** BEGIN RECORDS FOR THE EXERCISE **

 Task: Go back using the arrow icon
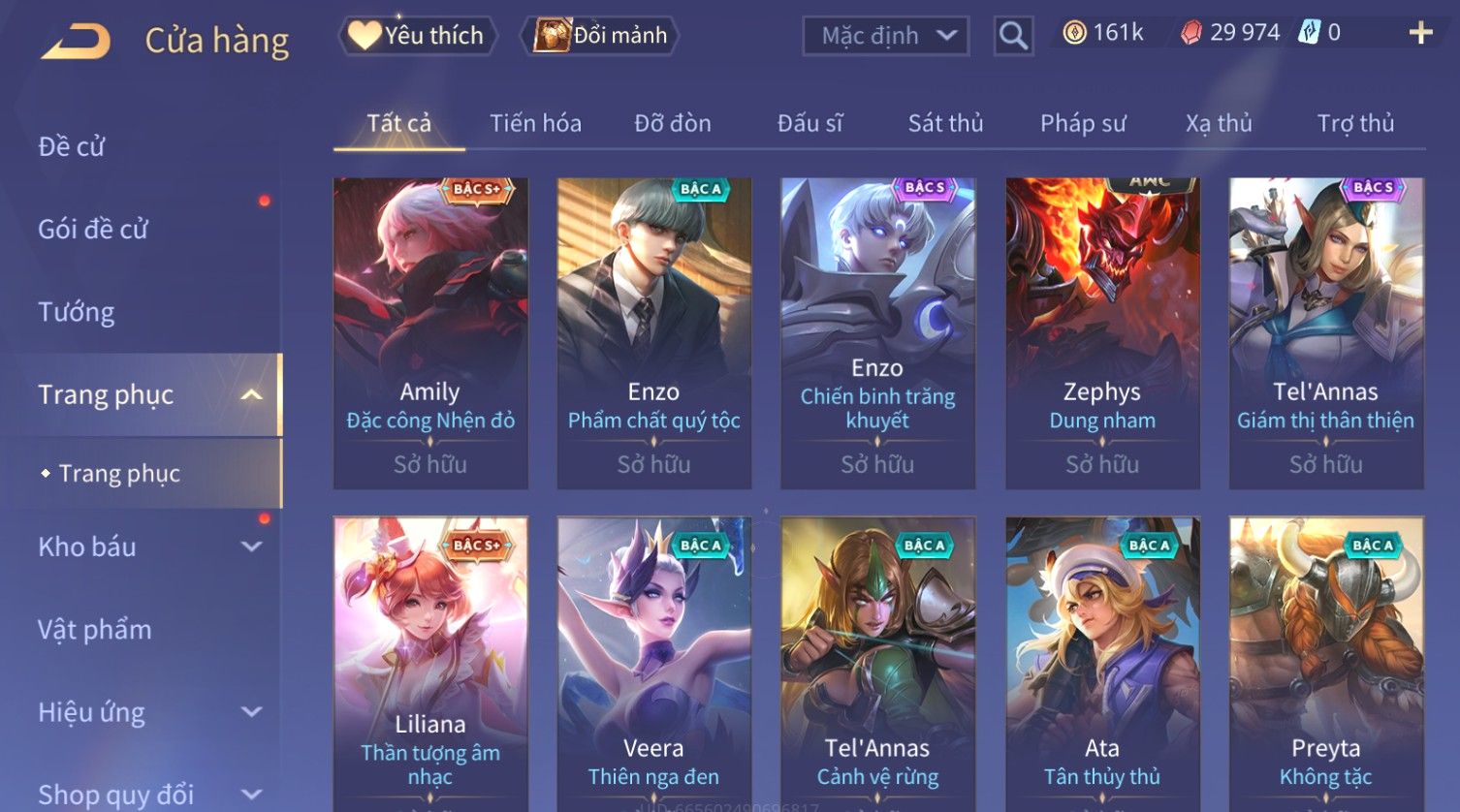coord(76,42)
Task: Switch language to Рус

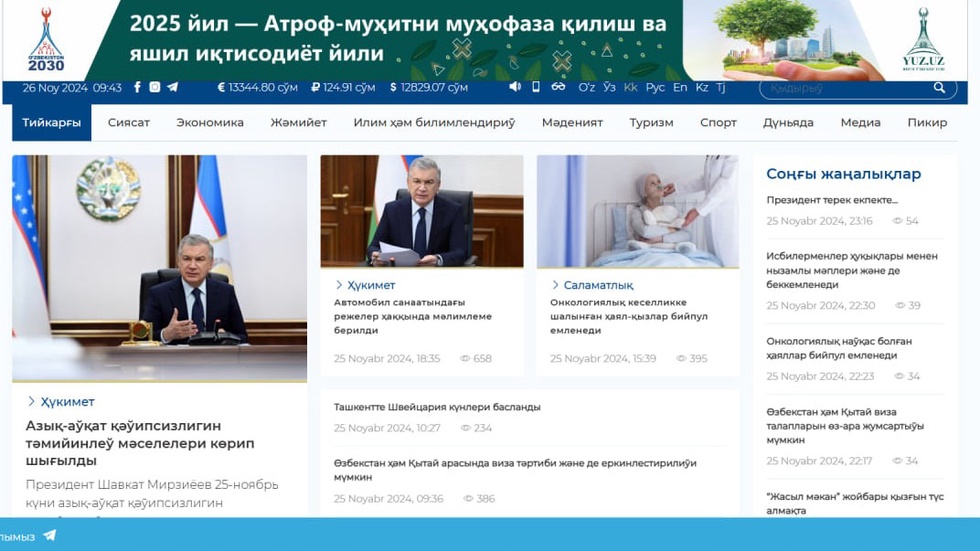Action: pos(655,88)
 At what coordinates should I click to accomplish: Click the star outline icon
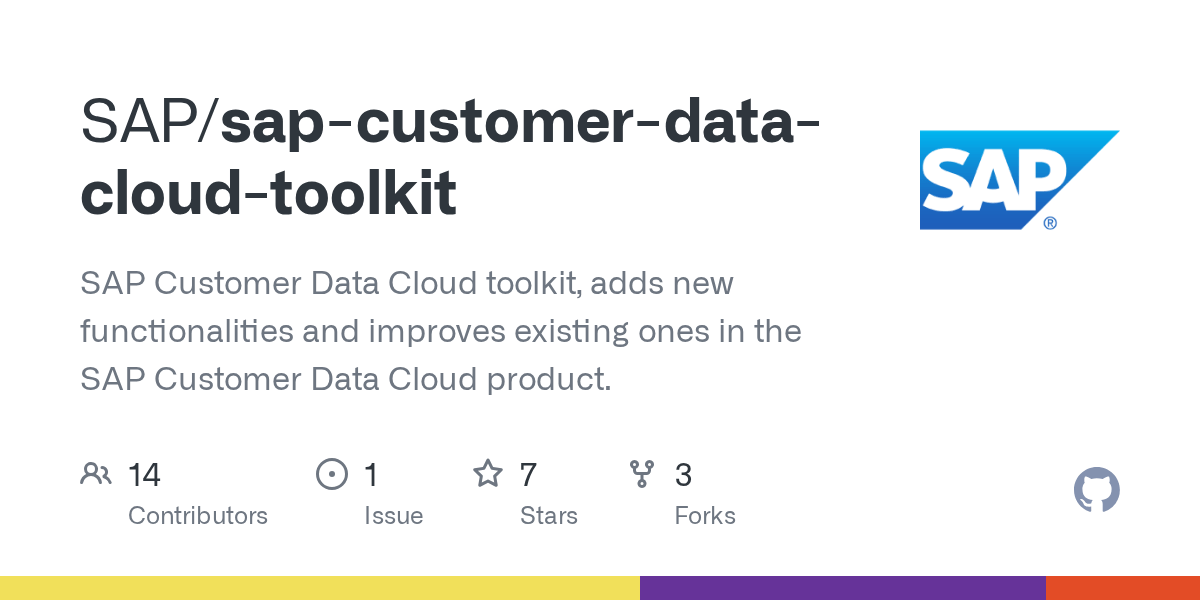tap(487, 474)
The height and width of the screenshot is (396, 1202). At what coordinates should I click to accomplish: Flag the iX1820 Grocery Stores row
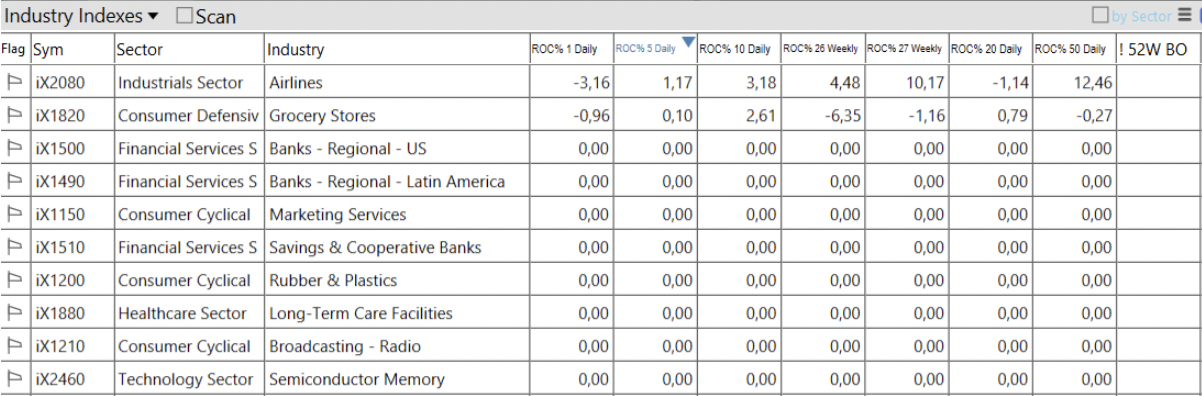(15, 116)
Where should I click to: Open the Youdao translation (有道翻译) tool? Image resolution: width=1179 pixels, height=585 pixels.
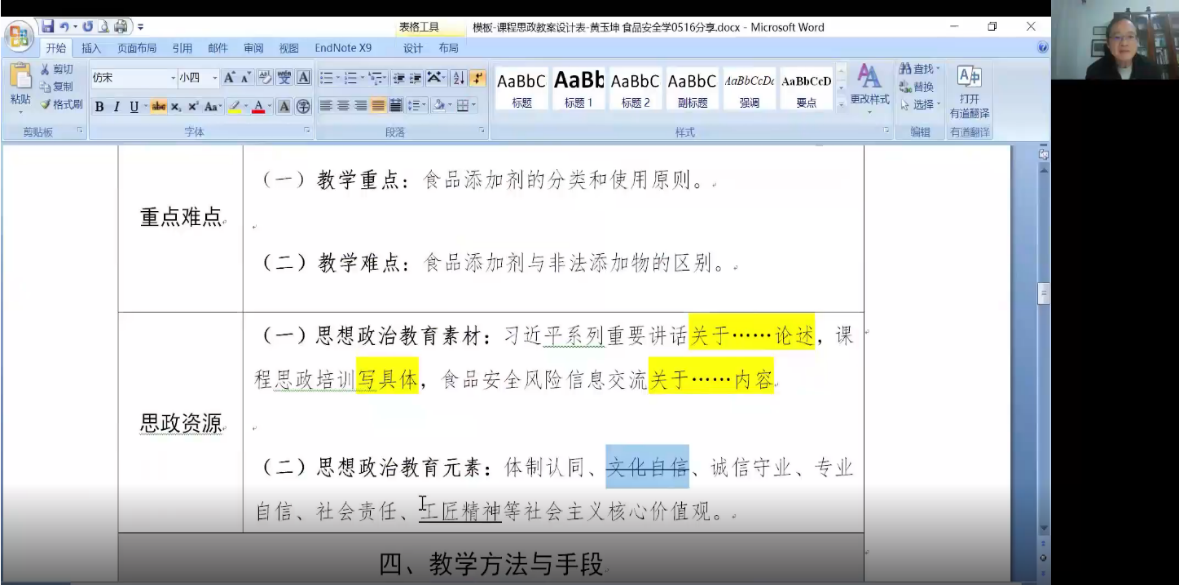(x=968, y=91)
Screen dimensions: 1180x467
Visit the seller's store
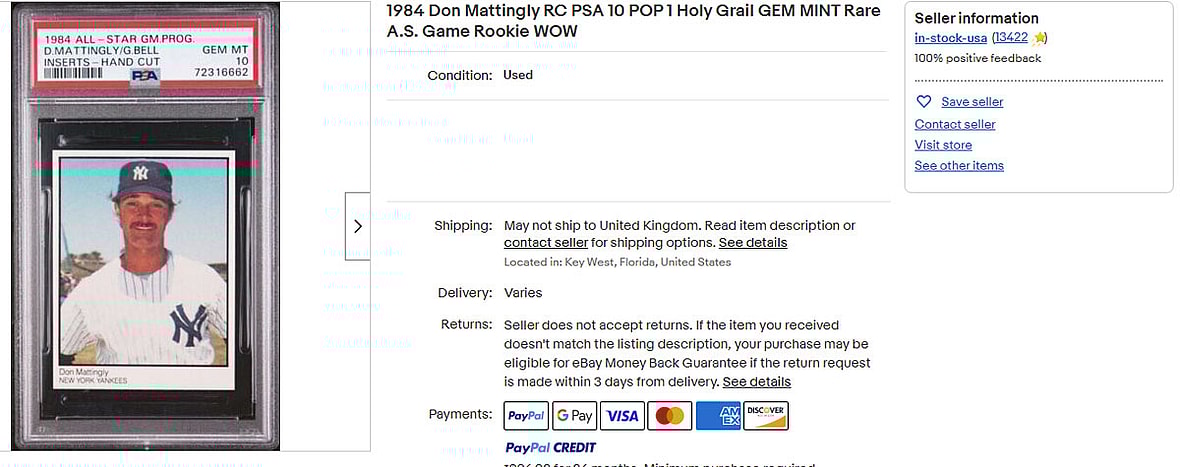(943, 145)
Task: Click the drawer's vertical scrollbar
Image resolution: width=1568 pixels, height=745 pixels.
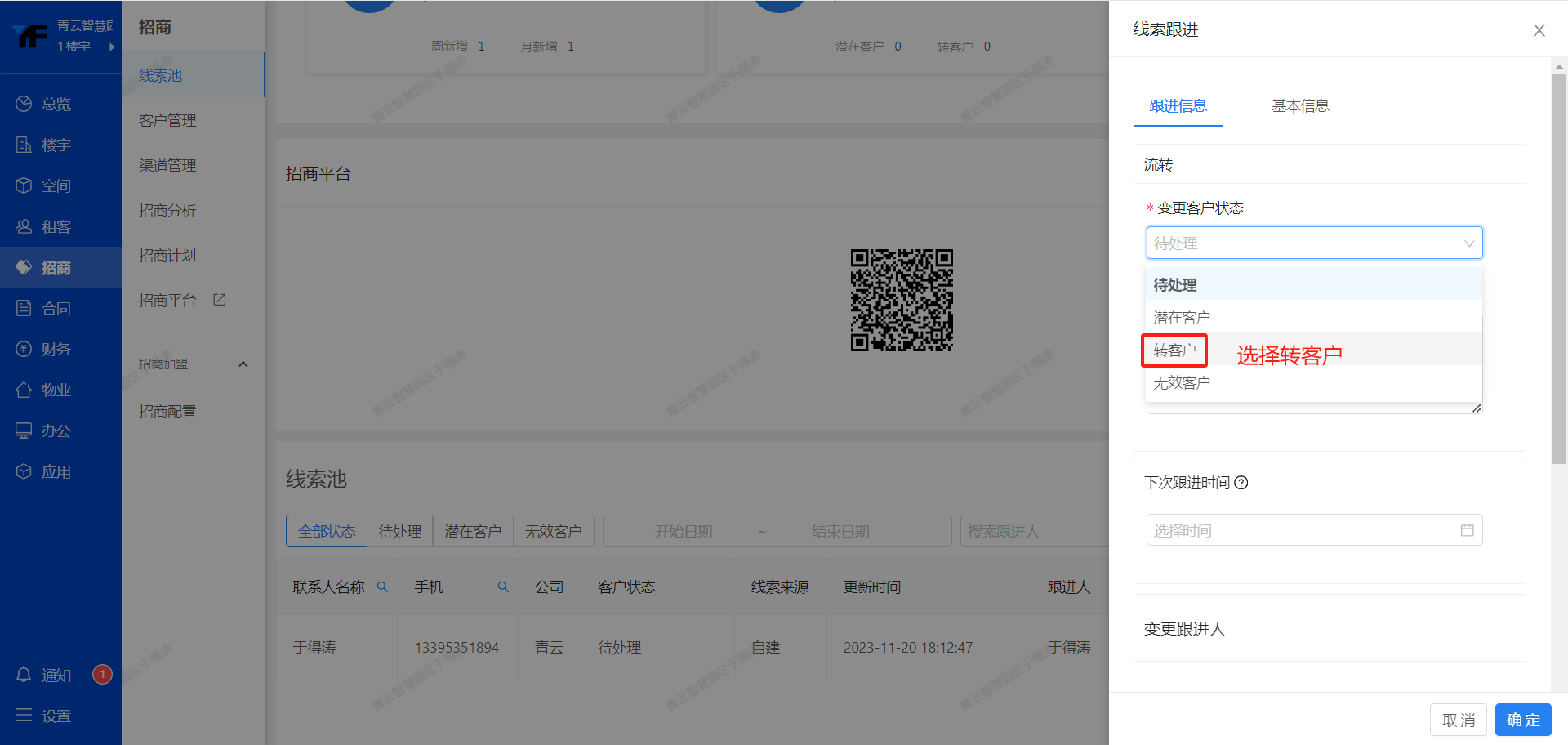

** END RECORDS FOR THE EXERCISE **

GIVEN EXERCISE
Reproduce the listing without changes, from the line containing "Where should I" through the end of the listing, and leave the pictures out of your answer.

SOLUTION TO THIS EXERCISE
Where should I click to: Open the Youdao translation (有道翻译) tool? Image resolution: width=1179 pixels, height=585 pixels.
(x=968, y=91)
Screen dimensions: 1180x467
Visit the seller's store
(943, 145)
Task: Click the drawer's vertical scrollbar
Image resolution: width=1568 pixels, height=745 pixels.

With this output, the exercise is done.